• Supplied records
• • • • •

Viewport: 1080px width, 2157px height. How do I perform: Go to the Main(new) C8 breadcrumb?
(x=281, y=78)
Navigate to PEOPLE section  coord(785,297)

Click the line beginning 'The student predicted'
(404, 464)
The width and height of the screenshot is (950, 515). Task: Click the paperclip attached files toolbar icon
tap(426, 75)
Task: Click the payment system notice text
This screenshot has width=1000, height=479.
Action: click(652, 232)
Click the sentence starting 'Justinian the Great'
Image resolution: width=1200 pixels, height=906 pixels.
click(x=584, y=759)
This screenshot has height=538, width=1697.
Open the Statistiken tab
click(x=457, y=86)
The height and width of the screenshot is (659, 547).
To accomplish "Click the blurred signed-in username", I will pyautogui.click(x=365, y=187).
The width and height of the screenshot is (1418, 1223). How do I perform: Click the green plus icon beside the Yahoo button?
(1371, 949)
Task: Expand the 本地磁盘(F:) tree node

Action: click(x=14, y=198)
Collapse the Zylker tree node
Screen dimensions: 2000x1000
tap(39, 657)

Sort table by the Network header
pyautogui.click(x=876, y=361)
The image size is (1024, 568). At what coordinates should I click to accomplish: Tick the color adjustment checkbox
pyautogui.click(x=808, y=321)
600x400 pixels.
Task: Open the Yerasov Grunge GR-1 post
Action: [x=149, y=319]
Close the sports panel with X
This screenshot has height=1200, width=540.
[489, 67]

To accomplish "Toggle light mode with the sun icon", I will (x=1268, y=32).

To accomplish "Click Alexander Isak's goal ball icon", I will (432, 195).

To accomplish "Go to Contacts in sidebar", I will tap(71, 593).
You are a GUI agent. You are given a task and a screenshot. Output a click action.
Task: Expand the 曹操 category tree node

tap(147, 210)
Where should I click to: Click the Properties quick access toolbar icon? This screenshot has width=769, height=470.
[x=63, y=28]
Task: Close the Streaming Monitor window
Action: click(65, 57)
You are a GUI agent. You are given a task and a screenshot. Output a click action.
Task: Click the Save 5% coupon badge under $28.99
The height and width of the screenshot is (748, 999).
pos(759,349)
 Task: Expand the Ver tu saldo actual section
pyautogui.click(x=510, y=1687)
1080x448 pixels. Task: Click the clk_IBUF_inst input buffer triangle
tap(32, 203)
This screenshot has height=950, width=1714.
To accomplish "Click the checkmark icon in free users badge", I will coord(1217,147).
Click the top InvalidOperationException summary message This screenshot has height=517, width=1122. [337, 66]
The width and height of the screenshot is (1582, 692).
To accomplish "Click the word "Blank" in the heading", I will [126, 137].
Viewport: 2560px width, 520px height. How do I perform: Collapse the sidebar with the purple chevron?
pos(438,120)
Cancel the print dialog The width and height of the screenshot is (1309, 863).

• • • • •

• Try it
In the listing above, locate the line containing "Task: Click the payment system notice text" and the line containing "Task: Click the Save". Transcribe those two lines and everything between them, exactly as written.

• Output for this task
Task: Click the payment system notice text
This screenshot has width=1000, height=479.
Action: click(652, 232)
Click the sentence starting 'Justinian the Great'
Image resolution: width=1200 pixels, height=906 pixels.
click(x=584, y=759)
This screenshot has height=538, width=1697.
Open the Statistiken tab
click(x=457, y=86)
The height and width of the screenshot is (659, 547).
To accomplish "Click the blurred signed-in username", I will pyautogui.click(x=365, y=187).
The width and height of the screenshot is (1418, 1223). How do I perform: Click the green plus icon beside the Yahoo button?
(1371, 949)
Task: Expand the 本地磁盘(F:) tree node

Action: click(x=14, y=198)
Collapse the Zylker tree node
Screen dimensions: 2000x1000
tap(39, 657)

Sort table by the Network header
pyautogui.click(x=876, y=361)
The image size is (1024, 568). At what coordinates should I click to accomplish: Tick the color adjustment checkbox
pyautogui.click(x=808, y=321)
600x400 pixels.
Task: Open the Yerasov Grunge GR-1 post
Action: [x=149, y=319]
Close the sports panel with X
This screenshot has height=1200, width=540.
[489, 67]

To accomplish "Toggle light mode with the sun icon", I will (x=1268, y=32).

To accomplish "Click Alexander Isak's goal ball icon", I will (432, 195).

To accomplish "Go to Contacts in sidebar", I will tap(71, 593).
You are a GUI agent. You are given a task and a screenshot. Output a click action.
Task: Expand the 曹操 category tree node

tap(147, 210)
Where should I click to: Click the Properties quick access toolbar icon? This screenshot has width=769, height=470.
[x=63, y=28]
Task: Close the Streaming Monitor window
Action: click(65, 57)
You are a GUI agent. You are given a task and a screenshot. Output a click action.
Task: Click the Save 5% coupon badge under $28.99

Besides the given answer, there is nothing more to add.